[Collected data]
****

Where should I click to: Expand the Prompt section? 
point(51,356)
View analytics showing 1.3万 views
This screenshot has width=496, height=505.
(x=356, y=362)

****

*The task*
Copy out each record word for word.

*Completed task*
Where should I click to: Expand the Prompt section? 
point(51,356)
View analytics showing 1.3万 views
This screenshot has width=496, height=505.
(x=356, y=362)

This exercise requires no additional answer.